Dubbed Fleur de Miraval, this year's A-lister bubbly came from a "meeting of minds" between Brad Pitt and the Perrin family, according to a press release, extending a collaboration that began when Pitt and Jolie were still running their Château Miraval estate together.
The Perrin family has, since 2013, produced wines from Château Miraval as part of a 50-50 joint venture, according to the Los Angeles Times; this year's wine, however, was made using grapes from another vineyard, run by the Peters family, which operates an estate in the Champagne region of France.
The decision to pick a wine associated with Pitt is a somewhat curious one in light of Hollywood's recent attempts to confront abuse in the film industry.
In 2021, Jolie sold her stake in Château Miraval — where she married Pitt in 2014 — and claimed, in a court filing, that she had declined to sell it to her former husband over his alleged insistence that she sign "a nondisclosure agreement that would have contractually prohibited her from speaking outside of court about Pitt's physical and emotional abuse of her and their children," The New York Times reported.

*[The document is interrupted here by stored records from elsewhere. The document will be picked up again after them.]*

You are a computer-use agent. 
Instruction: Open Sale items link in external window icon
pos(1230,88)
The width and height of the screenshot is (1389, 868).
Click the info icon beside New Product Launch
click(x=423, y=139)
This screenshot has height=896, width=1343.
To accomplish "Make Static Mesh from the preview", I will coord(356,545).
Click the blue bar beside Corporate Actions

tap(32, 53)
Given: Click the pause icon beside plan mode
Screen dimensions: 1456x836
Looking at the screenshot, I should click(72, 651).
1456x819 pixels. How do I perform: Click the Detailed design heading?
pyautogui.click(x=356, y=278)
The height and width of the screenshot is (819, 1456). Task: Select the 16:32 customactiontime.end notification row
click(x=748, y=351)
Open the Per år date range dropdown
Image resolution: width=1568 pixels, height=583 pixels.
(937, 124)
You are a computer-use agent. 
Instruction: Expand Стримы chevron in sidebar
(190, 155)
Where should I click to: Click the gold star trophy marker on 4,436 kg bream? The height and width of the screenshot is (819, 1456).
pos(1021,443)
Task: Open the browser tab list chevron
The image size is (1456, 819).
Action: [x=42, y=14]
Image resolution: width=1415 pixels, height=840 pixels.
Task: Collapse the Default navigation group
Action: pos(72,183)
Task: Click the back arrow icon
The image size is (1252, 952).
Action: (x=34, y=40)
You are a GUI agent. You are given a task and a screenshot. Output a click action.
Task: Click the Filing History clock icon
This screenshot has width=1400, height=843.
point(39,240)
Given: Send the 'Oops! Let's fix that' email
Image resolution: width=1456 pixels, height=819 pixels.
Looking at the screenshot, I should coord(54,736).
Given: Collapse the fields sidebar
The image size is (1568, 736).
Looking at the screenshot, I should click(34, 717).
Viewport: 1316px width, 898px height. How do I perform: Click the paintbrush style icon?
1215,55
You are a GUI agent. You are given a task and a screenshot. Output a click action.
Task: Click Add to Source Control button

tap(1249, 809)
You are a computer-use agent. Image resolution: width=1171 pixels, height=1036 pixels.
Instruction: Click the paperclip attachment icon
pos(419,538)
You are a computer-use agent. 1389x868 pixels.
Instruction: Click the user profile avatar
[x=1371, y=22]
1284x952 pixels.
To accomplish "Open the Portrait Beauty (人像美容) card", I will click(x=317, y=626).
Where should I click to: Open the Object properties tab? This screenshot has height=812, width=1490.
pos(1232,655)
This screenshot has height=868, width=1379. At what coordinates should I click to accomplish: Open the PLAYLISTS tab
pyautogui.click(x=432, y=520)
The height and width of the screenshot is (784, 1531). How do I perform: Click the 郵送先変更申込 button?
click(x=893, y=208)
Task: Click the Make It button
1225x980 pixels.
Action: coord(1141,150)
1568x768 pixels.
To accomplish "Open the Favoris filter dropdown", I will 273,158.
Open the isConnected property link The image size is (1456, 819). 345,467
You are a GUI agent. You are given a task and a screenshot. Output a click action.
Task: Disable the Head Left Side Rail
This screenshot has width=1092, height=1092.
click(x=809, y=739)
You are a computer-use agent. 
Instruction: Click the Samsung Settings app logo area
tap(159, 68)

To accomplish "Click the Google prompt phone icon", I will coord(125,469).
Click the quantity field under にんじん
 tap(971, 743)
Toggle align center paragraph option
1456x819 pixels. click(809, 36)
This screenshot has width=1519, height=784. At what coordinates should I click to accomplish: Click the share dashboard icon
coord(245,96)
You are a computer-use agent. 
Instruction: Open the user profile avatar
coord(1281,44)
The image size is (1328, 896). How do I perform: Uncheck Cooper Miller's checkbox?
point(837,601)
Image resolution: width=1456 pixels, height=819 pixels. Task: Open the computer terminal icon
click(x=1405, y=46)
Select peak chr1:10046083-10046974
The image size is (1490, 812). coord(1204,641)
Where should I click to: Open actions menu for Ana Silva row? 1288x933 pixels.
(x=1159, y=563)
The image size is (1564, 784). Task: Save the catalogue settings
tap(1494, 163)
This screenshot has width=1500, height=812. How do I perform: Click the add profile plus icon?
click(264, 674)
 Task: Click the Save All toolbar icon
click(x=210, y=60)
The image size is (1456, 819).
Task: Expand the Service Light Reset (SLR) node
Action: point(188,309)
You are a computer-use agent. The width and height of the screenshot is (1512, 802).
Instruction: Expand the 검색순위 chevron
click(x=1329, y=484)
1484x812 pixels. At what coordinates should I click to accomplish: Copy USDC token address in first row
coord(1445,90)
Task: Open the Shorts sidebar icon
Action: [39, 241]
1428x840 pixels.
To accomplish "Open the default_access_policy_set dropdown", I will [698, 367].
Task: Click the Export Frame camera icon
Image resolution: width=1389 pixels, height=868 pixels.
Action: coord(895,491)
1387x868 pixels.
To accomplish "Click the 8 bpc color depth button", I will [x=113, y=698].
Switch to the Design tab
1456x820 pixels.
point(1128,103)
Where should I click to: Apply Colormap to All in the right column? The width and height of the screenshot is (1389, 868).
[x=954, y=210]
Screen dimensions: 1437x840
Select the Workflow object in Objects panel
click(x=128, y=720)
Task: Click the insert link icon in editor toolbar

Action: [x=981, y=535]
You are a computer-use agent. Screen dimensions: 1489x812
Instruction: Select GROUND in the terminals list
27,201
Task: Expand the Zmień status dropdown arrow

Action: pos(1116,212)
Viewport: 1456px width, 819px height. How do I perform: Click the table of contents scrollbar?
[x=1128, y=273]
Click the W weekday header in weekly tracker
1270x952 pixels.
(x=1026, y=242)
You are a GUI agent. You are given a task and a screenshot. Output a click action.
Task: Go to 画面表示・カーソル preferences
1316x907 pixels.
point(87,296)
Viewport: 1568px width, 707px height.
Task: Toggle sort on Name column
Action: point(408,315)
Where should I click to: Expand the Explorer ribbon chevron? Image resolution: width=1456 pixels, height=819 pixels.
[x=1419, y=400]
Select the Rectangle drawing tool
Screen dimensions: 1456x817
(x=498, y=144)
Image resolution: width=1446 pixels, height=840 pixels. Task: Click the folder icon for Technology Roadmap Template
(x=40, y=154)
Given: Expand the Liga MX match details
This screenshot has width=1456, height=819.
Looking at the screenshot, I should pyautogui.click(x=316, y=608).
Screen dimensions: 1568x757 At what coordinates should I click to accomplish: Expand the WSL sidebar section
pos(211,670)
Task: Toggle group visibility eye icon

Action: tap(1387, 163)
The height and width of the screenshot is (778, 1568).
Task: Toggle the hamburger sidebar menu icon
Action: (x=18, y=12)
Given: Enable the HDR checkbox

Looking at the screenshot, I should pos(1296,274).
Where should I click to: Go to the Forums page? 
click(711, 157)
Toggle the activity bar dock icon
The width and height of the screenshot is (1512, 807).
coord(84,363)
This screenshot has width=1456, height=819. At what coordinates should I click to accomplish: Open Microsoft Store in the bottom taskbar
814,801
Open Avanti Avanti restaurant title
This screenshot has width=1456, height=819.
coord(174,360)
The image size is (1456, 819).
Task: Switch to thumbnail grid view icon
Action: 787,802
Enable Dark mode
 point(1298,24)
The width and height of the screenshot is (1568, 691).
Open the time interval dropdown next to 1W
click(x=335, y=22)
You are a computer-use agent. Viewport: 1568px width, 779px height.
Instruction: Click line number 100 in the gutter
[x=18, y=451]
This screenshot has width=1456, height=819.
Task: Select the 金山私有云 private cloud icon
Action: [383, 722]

Jolie, in the court filing — a response to her former husband's own litigation, in which he accuses her of breaking an agreement not to sell her stake in the vineyard without first obtaining his consent — claimed that her former husband was verbally and physically abusive, alleging that he choked and hit their children during a flight in 2016, the year that she filed for divorce.
Pitt has denied the allegations, which were investigated by the FBI, and has not been charged with a crime. His attorneys did not respond to Insider's request for comment.
Jolie's former investment company has also sued Pitt over the French vineyard, accusing him of conspiring with the Perrin family to improperly transfer trademarks that belong to Château Miraval to their separate joint venture, resulting in "devastating financial consequences."
The Academy of Motion Picture Arts and Sciences, which hosts the Oscars, did not immediately respond to a request for comment.